Es evidente. Si Maduro hubiese sido un dictador de derechas y si el presidente de un Parlamento legítimo se hubiese rebelado contra él, a los diez minutos Sánchez y sus ministros se romperían las manos aplaudiendo al luchador por la libertad. Los tertulianos zurdos jalearían la gesta.

El paquidermo de la UE no tardaría en situarse firmemente con los demócratas. Pero resulta que Maduro es un dictador envuelto en la bandera comunista. Así que la condena de la izquierda a su figura se torna cautelosa, tibia (algunos, como los energúmenos Iglesias y Garzón, incluso defienden al tirano). ¿Por qué? Pues porque aunque el comunismo fue junto al nazismo la ideología más letal del siglo XX -de hecho mató a más millones de personas-, la izquierda sigue contemplando el marxismo, la lucha de clases y el igualitarismo a punta de bayoneta como una romántica filosofía ahíta de noble idealismo.

Además resulta -¡oh escándalo!- que a Guaidó lo apoya Trump, bestia parda de la izquierda europea, que lo ve como un bárbaro de peor calaña que Maduro. Hasta el Papa Francisco fustiga con dureza al presidente de EE.UU. (el jueves tildó de «locura» su muro), pero evita toda condena enérgica y directa de los regímenes criminales de Venezuela y Cuba.

El historial de Maduro no admite discusión: peor, imposible. Un dictador de libro, que ha llegado al pinturero extremo de inventarse un Parlamento cuando perdió en el legítimo. Un narcoestado, sostenido por la milicia más corrupta. Un caudillo incompetente hasta lo asombroso, con inflación récord de diez millones por ciento, miseria y cortes de luz en un país que nada en petróleo.

Violencia desatada y el 10% de la población en el exilio. Pues bien, ante tal palmarés, Sánchez ha sido incapaz de reconocer a Juan Guaidó, el demócrata que jugándosela se ha proclamado presidente al amparo de los mecanismos que fija la propia Constitución venezolana (esa que Maduro ha pulverizado).

Mientras Macron subía raudo un tuit en castellano para expresar «el apoyo de Europa» a la «valentía de los venezolanos que luchan por su libertad» y calificaba de ilegítimo a Maduro; nuestro Sánchez, de paseo por Davos, omitía en su cuenta de Twitter toda alusión a Venezuela.

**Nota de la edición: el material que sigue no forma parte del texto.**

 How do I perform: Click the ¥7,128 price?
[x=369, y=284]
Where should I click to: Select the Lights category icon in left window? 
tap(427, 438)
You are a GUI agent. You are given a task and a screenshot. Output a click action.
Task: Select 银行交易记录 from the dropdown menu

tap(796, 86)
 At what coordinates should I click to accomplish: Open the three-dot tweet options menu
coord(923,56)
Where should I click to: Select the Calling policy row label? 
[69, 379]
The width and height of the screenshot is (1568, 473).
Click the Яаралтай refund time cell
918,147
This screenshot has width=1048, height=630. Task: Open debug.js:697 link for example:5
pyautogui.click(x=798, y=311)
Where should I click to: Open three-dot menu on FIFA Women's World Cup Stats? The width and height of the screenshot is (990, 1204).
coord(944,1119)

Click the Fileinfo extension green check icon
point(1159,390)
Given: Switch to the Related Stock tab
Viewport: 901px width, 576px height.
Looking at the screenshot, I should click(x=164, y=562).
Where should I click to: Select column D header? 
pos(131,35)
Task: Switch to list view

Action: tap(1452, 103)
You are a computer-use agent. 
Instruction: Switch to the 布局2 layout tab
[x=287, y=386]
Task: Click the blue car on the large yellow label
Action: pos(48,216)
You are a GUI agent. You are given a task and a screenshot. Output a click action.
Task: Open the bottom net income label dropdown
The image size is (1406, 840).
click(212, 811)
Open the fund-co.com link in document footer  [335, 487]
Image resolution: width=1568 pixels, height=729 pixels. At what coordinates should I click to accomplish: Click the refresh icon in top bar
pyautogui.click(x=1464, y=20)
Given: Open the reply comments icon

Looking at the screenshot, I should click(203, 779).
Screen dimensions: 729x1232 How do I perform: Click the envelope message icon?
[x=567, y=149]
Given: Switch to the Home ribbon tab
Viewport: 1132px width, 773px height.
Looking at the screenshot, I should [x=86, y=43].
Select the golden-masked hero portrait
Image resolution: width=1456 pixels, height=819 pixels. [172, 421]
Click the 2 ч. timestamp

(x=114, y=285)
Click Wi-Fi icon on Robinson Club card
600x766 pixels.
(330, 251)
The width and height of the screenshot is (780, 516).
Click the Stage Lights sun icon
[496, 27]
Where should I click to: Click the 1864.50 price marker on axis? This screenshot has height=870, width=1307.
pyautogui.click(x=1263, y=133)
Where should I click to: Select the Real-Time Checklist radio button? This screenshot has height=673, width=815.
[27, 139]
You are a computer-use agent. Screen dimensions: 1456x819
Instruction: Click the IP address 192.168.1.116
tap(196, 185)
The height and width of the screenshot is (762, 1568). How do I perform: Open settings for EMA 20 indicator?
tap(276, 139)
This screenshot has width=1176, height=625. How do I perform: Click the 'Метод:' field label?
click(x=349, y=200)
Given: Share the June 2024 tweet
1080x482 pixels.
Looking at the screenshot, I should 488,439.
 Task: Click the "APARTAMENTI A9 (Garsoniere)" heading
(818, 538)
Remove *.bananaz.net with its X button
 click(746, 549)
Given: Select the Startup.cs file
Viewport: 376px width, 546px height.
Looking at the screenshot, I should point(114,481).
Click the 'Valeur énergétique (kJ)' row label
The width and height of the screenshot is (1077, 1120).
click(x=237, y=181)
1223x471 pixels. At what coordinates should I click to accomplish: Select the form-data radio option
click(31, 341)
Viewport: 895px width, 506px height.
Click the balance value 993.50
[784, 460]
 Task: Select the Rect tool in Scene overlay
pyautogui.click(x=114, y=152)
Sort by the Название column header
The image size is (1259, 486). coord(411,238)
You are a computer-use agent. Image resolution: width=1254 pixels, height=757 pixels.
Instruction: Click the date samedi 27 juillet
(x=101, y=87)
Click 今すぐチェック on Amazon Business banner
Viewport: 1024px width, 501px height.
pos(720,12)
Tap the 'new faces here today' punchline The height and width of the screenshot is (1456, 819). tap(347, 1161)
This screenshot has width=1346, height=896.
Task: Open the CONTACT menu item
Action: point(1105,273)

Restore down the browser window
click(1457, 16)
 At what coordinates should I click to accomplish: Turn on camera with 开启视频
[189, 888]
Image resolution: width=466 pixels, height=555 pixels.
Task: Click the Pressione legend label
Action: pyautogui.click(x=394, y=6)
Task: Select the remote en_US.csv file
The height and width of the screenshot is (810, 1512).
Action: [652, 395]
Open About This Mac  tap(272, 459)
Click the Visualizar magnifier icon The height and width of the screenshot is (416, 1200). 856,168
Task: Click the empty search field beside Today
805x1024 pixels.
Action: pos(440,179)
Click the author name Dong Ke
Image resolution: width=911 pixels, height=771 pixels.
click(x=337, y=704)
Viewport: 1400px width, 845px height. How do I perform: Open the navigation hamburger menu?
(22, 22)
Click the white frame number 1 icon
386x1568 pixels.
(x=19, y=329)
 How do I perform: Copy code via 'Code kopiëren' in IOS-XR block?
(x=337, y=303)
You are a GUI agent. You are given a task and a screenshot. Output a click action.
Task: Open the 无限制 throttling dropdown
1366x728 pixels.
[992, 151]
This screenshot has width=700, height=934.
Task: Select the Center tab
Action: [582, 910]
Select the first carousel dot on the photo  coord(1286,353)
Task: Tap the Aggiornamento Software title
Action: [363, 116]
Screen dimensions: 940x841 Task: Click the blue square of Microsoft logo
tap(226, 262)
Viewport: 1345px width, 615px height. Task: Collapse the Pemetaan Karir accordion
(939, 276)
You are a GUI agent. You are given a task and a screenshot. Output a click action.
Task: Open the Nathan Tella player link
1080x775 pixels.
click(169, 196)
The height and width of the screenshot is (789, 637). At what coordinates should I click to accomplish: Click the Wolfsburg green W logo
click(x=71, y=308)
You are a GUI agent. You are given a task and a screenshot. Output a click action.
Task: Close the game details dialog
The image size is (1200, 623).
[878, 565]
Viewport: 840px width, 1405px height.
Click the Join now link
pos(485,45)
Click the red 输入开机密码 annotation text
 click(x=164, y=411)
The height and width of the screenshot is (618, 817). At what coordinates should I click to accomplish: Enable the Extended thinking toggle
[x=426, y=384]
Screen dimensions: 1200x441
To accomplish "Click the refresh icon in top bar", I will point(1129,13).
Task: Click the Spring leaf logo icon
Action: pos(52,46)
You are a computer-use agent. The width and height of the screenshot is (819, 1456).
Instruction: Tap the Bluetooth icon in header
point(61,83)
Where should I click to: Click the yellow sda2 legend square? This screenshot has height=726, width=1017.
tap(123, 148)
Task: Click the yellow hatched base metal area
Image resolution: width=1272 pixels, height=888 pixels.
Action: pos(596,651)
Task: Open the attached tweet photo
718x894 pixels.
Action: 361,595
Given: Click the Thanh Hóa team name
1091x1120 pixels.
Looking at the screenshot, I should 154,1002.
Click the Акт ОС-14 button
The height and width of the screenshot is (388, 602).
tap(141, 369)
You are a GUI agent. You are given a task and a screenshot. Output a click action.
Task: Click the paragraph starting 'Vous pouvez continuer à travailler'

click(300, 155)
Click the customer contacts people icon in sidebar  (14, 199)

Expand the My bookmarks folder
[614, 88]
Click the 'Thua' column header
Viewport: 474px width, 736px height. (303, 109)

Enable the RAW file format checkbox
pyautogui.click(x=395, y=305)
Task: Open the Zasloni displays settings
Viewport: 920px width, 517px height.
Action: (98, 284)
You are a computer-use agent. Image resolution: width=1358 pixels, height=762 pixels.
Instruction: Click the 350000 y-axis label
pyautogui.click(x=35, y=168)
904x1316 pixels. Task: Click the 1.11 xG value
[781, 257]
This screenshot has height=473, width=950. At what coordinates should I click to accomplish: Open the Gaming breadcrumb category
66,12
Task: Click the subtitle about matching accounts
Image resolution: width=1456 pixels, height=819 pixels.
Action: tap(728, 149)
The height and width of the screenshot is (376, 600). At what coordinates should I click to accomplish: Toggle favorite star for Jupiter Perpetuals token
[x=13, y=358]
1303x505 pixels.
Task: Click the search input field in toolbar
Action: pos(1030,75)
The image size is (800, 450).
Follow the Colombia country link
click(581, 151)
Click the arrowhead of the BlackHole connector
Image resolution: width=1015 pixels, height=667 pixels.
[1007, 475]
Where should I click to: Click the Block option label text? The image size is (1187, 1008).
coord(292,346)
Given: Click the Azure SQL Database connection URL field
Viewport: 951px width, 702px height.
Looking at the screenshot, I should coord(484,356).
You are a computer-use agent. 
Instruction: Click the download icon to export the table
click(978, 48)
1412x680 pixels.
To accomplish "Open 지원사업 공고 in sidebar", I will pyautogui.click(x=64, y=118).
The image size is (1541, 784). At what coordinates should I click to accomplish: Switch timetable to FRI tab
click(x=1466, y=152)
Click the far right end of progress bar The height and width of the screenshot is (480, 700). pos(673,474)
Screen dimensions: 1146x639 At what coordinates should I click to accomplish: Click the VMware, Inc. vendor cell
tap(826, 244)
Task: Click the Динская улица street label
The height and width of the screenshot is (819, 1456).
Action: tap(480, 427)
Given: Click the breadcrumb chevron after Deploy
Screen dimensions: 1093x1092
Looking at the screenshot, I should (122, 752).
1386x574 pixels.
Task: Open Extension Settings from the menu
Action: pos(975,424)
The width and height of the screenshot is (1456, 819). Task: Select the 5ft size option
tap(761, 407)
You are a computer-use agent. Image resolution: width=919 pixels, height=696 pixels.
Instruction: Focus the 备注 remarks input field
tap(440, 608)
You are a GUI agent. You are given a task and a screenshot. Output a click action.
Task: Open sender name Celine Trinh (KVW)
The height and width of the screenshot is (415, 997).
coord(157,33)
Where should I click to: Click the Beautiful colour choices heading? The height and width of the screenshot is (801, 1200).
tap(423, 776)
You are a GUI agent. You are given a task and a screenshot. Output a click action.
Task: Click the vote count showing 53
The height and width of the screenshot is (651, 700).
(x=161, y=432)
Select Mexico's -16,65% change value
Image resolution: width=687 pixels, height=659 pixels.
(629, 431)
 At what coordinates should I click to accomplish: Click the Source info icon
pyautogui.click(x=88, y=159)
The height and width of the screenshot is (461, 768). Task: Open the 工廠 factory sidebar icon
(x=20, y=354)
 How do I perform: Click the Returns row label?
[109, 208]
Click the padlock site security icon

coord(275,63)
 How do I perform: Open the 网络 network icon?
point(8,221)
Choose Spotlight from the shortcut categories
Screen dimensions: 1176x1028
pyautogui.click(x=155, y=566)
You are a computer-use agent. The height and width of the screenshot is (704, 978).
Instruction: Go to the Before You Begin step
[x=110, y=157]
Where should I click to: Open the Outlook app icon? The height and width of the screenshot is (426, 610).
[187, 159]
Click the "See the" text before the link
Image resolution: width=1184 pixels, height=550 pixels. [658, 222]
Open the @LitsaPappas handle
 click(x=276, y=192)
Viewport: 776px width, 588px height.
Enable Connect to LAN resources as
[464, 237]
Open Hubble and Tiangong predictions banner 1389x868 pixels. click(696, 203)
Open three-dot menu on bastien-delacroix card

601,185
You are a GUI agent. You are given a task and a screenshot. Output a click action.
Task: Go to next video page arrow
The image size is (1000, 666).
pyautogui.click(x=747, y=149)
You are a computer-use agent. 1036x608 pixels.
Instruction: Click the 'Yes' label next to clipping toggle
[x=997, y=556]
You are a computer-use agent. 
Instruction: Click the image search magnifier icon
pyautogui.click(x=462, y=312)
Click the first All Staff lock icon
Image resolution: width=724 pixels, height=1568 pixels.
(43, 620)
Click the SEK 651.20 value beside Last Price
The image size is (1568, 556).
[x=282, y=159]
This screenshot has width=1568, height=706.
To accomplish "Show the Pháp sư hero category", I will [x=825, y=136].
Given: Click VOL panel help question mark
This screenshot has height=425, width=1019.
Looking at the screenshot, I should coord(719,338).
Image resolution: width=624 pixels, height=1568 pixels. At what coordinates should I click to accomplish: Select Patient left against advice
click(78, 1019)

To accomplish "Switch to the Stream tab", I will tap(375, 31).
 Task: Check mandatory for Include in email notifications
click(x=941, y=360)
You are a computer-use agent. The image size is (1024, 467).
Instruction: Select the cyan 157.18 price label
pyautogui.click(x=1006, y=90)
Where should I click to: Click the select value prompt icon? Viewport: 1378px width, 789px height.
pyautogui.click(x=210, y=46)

Prefería colgar tuits de propaganda escritos en inglés, donde presumía de charlar en el resort suizo con jefecillos de Silicon Valley. Una situación tan vergonzosa que hasta Miguel Bosé, un psoeísta de la ceja, le demandó enojado que reconociese a Guaidó, como han hecho Estados Unidos, Canadá, Argentina y Brasil: «¿Para cuándo? O Pablo no le da permiso», se preguntaba el cantante, aludiendo a que Sánchez es rehén de Iglesias (y de Torra).

Para este PSOE, el Senado ya no es una cámara legítima, toda vez que el PP ostenta la mayoría absoluta allí. Curioso: una mecánica mental idéntica a la del madurismo.